- _Material to process_:
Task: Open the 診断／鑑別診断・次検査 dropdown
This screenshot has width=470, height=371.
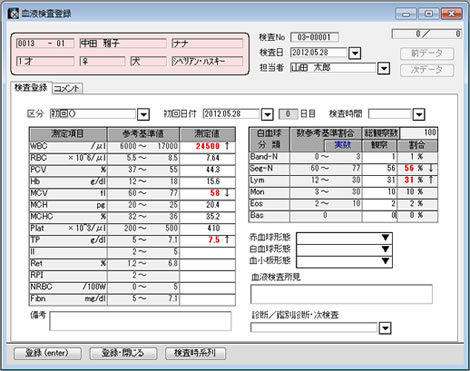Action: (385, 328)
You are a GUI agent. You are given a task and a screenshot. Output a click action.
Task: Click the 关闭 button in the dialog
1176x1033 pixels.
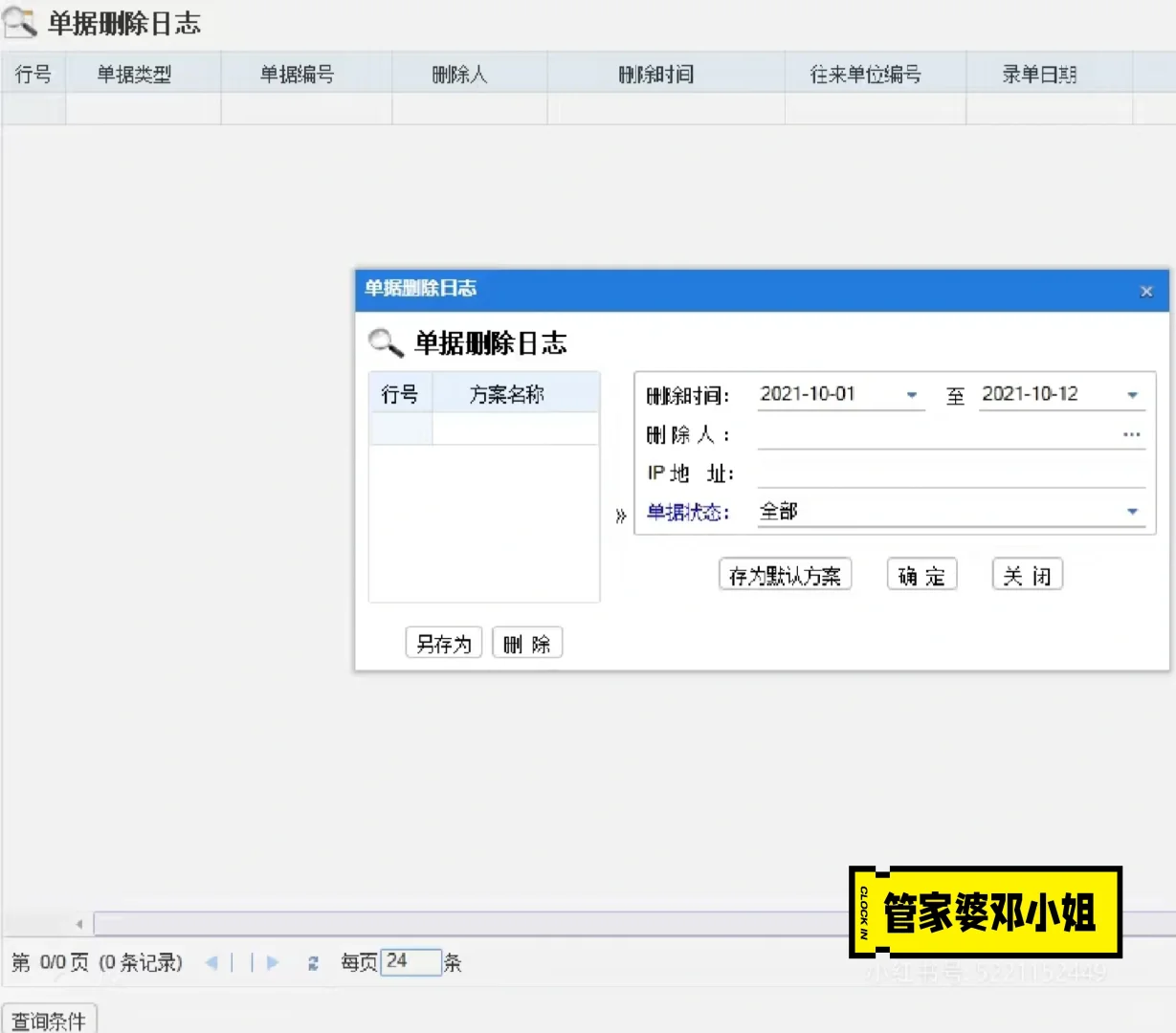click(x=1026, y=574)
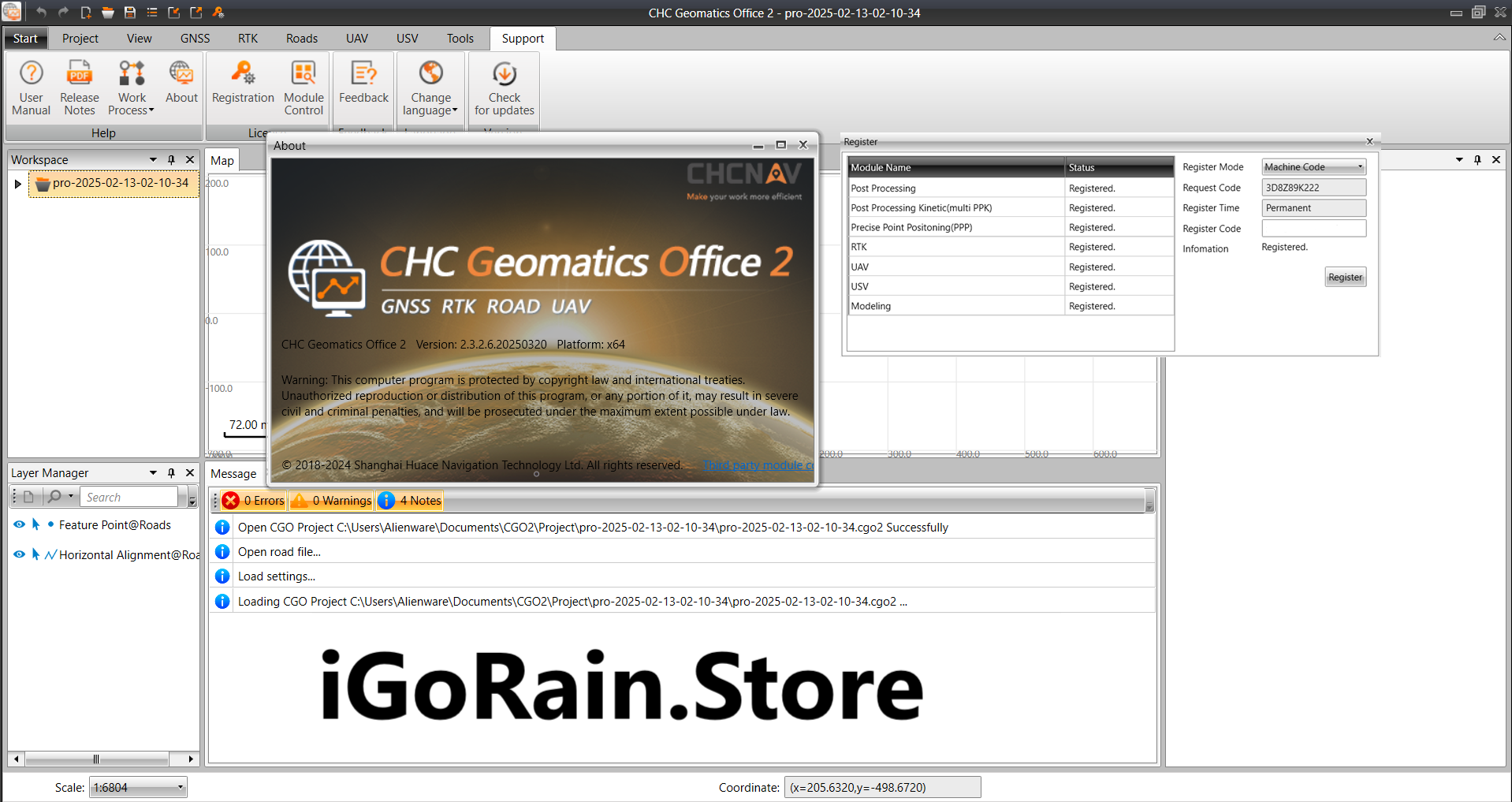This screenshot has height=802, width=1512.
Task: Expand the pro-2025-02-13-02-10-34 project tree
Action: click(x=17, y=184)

* * *

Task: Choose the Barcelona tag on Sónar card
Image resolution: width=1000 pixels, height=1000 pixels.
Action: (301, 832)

- _Work required_:
Every line above in the stretch from the one with "Task: Open the 診断／鑑別診断・次検査 dropdown" through the one with "Task: Click the 关闭 button in the dialog" is to be transcribed exactly, ends included. No picture is copied.

- _Answer section_:
Task: Open the 診断／鑑別診断・次検査 dropdown
This screenshot has width=470, height=371.
Action: (385, 328)
You are a GUI agent. You are given a task and a screenshot. Output a click action.
Task: Click the 关闭 button in the dialog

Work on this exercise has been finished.